Why Drinking Diet Soda and Alcohol Can Kill You?



Soda and alcoholic beverages have no season. People want them in the summer to cool off and, especially wine and liquor, in the winter to warm up. The good news is that fewer people consume soda – 63 percent avoided it in 2014 compared to 41 percent in 2002, according to Gallup – but many still can’t resist the sweet beverage – the average person drinks 45 gallons a year.
The bad news is that people may have replaced soda with booze. A recent study found that heavy drinking among Americans rose by 17.2 percent between 2005 and 2012. To make matters worse, people consume more in a shorter period of time. Binging is up almost 9 percent. Excessive drinking is when you have more than four drinks a night or more than eight a week, according to the Centers for Disease Control and Prevention, CDC. A report from 2014 found 54 direct and indirect ways – from car crashes to depression and cirrhosis – in which alcohol can be lead to death.

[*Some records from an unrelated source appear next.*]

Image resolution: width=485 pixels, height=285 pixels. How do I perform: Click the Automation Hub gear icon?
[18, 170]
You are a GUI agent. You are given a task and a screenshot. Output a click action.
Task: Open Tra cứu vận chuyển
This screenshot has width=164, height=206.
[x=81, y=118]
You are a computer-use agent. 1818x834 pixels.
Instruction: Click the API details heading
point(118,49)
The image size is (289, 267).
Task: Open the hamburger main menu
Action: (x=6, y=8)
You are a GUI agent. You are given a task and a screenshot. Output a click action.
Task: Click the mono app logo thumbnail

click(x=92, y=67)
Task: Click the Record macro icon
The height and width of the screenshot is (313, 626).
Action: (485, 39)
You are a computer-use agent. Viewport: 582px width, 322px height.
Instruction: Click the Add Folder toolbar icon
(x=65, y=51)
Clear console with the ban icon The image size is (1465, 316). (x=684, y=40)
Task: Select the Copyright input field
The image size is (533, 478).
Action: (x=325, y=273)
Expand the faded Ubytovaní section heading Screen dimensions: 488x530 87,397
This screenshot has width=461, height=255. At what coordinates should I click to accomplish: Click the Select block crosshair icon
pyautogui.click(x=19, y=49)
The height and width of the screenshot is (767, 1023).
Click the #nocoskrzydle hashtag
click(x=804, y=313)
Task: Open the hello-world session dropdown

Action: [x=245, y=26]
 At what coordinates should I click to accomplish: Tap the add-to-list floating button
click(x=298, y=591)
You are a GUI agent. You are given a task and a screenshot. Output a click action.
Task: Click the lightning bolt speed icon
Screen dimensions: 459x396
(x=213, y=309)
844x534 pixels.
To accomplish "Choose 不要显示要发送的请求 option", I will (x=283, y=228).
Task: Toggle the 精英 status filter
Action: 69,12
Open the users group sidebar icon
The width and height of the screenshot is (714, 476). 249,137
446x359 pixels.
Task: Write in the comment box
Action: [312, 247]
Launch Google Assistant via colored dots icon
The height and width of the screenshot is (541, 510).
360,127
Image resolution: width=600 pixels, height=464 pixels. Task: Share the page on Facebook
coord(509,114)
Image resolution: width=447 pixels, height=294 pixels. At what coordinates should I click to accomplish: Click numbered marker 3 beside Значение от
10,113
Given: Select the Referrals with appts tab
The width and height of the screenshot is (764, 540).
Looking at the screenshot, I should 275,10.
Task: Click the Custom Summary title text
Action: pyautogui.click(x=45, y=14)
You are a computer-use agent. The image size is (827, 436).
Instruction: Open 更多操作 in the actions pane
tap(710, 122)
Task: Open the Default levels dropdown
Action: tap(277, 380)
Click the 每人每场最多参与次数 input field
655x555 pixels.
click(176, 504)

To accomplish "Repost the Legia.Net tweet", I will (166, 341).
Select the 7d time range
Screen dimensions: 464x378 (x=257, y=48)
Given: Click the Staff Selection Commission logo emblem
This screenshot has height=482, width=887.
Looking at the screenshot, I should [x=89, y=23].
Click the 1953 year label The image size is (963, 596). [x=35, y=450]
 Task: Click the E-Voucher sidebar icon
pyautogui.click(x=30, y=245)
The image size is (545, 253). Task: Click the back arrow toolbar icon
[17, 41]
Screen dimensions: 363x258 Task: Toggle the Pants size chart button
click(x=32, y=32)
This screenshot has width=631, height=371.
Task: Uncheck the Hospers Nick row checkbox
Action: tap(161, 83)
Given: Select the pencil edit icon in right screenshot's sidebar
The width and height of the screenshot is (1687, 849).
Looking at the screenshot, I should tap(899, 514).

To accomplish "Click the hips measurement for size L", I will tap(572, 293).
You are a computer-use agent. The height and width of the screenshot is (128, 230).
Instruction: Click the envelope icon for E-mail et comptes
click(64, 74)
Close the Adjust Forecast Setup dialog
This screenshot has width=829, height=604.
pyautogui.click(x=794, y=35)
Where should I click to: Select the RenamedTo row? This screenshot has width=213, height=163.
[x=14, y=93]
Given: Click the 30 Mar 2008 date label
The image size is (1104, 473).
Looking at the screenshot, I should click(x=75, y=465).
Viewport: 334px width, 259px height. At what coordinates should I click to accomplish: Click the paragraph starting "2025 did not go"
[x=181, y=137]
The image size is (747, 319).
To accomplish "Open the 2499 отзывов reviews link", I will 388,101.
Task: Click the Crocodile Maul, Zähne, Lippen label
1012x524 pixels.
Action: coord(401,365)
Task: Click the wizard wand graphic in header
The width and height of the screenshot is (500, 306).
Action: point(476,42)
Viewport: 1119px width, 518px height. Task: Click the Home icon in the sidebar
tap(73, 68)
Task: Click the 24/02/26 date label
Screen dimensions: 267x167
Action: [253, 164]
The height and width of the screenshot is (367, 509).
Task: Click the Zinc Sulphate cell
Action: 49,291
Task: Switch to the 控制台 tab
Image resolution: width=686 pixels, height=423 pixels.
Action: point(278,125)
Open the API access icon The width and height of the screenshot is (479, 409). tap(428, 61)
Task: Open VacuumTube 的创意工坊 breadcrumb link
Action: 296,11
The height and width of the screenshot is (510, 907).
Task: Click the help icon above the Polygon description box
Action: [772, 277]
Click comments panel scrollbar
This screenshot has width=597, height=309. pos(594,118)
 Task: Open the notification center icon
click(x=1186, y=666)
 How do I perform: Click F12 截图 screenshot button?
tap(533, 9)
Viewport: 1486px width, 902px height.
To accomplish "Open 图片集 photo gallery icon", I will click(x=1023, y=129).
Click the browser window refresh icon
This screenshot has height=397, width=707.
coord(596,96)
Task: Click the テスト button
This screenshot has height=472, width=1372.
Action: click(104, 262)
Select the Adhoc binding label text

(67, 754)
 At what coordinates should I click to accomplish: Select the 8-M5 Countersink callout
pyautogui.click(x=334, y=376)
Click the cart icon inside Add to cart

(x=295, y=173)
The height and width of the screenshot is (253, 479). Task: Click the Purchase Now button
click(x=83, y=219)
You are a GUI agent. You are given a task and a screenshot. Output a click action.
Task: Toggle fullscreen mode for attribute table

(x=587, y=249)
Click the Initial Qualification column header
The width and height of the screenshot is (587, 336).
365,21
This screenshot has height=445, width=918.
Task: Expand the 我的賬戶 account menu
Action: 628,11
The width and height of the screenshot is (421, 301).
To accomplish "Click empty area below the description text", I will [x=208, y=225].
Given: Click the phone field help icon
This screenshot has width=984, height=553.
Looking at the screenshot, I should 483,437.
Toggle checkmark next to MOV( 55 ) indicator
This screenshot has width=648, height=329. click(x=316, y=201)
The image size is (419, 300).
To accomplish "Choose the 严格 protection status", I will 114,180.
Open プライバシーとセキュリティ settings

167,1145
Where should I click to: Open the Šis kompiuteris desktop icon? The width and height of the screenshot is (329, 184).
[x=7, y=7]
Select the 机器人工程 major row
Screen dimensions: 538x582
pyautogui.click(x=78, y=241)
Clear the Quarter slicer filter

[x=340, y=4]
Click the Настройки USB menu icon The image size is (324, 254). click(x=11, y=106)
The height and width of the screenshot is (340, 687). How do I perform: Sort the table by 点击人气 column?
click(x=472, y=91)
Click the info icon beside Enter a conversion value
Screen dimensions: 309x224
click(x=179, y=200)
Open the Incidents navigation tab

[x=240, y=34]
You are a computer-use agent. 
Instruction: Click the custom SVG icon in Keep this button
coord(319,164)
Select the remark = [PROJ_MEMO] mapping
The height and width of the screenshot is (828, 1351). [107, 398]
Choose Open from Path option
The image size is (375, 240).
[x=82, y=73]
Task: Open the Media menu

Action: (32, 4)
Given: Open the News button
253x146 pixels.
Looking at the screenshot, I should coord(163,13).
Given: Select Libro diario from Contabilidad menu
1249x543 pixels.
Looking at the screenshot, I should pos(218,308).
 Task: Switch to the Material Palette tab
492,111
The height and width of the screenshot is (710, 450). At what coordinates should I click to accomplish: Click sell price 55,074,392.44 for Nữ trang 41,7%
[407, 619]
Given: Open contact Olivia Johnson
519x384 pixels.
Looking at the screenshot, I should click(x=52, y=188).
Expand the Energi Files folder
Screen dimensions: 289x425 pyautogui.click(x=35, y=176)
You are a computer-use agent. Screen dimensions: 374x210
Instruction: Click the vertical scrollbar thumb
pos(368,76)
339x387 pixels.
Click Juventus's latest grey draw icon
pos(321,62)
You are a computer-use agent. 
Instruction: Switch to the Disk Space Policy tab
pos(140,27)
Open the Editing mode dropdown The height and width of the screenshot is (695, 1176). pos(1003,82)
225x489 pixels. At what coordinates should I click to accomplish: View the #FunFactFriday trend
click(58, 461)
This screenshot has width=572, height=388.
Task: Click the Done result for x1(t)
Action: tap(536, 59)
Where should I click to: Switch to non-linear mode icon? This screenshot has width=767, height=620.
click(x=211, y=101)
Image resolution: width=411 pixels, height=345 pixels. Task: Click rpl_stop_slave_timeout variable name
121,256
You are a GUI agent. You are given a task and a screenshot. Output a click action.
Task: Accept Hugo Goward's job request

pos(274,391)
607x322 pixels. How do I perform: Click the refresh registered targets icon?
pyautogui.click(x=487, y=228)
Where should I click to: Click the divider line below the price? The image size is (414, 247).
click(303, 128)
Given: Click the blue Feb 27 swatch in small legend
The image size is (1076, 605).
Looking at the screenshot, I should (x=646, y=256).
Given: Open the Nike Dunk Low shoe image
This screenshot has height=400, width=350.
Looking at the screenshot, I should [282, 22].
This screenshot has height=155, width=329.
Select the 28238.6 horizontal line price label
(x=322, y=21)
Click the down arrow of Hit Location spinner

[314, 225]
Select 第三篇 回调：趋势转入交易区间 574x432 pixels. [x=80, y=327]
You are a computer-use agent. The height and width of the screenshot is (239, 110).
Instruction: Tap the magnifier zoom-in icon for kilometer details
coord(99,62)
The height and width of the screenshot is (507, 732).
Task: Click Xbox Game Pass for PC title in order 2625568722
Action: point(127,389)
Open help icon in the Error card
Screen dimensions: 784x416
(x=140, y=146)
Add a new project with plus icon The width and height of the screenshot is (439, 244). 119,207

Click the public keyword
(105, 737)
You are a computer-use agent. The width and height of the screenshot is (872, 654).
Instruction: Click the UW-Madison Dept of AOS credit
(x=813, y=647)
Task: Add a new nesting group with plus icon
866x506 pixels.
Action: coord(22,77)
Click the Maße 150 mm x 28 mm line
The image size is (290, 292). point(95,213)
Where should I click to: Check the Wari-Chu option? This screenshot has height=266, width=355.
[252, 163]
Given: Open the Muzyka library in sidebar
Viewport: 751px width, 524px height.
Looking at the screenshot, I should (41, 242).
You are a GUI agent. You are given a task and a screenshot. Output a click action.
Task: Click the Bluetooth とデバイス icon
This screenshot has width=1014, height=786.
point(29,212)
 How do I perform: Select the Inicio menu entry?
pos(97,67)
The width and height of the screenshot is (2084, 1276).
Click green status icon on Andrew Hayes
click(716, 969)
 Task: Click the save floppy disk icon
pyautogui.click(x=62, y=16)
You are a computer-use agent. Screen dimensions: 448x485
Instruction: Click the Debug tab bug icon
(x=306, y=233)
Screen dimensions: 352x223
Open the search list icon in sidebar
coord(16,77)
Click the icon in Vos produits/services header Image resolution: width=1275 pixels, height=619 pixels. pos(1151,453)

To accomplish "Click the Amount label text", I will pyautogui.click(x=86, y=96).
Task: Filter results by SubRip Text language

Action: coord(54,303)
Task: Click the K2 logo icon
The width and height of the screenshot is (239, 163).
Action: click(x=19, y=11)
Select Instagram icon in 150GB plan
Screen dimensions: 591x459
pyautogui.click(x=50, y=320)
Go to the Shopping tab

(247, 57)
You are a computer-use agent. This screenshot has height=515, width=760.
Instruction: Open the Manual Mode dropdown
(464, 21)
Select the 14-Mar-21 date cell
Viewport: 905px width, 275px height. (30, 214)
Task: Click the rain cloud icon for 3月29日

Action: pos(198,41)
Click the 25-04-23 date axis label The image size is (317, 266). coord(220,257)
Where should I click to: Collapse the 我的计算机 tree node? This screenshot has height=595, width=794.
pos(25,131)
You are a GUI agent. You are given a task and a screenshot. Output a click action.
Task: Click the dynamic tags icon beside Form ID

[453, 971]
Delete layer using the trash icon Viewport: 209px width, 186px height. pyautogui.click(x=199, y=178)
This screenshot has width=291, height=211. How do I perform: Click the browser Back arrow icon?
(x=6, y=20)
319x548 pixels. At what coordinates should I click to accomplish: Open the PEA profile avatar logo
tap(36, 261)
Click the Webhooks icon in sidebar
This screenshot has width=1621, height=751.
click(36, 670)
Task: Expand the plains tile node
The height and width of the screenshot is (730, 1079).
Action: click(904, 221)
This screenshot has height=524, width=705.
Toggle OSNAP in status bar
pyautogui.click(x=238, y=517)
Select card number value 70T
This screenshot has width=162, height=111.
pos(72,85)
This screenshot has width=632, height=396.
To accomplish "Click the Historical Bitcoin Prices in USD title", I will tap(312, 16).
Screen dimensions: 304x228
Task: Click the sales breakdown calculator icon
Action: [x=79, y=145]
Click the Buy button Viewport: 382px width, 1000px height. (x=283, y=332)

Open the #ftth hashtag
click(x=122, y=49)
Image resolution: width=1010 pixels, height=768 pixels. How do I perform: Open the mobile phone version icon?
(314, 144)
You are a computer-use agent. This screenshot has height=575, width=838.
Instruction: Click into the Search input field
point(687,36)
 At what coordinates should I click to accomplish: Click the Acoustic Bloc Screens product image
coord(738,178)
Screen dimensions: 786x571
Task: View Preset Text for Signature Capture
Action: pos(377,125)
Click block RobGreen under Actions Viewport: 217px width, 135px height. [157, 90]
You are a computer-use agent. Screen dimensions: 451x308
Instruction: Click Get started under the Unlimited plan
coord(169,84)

Alcohol has some more immediate effects such as loss of coordination, impaired vision and slower breathing but, just like diet soda, it can kill you if you consume a lot of it on regular basis. Combine the two and you’ll get drunk faster because you end up drinking more, according to a Northern Kentucky University study. The artificial sweeteners speed up the absorption of alcohol.
The World Health Organization says that alcohol kills more than 3 million people worldwide each year. That is one person every 10 seconds. The causes vary from driving accidents to violence and health problems linked to excessive drinking.

The artificial, non-saccharide sweetener Aspartame found in diet sodas is the culprit here. An Israeli study has shown it to increase insulin resistance and trigger fatty liver disease, which means there is a buildup of extra fat in the liver cells. Alcohol has also been linked to fatty liver disease. The organ’s job is to process everything we eat and drink, but too much fat will have an effect. The condition can also be brought on by excessive drinking. Alcoholic fatty liver disease is the earliest stage of other drinking-related liver problems. There are usually no symptoms.

Experiments on rats have shown that Aspartame, the market names of which are NutraSweet® and Equal®, can cause the development of cancerous cells in different parts or the body. The sweetener’s carcinogenic effects are increased when exposure begins in the womb. The Department of Health lists consumption of alcoholic beverages as a known human carcinogen.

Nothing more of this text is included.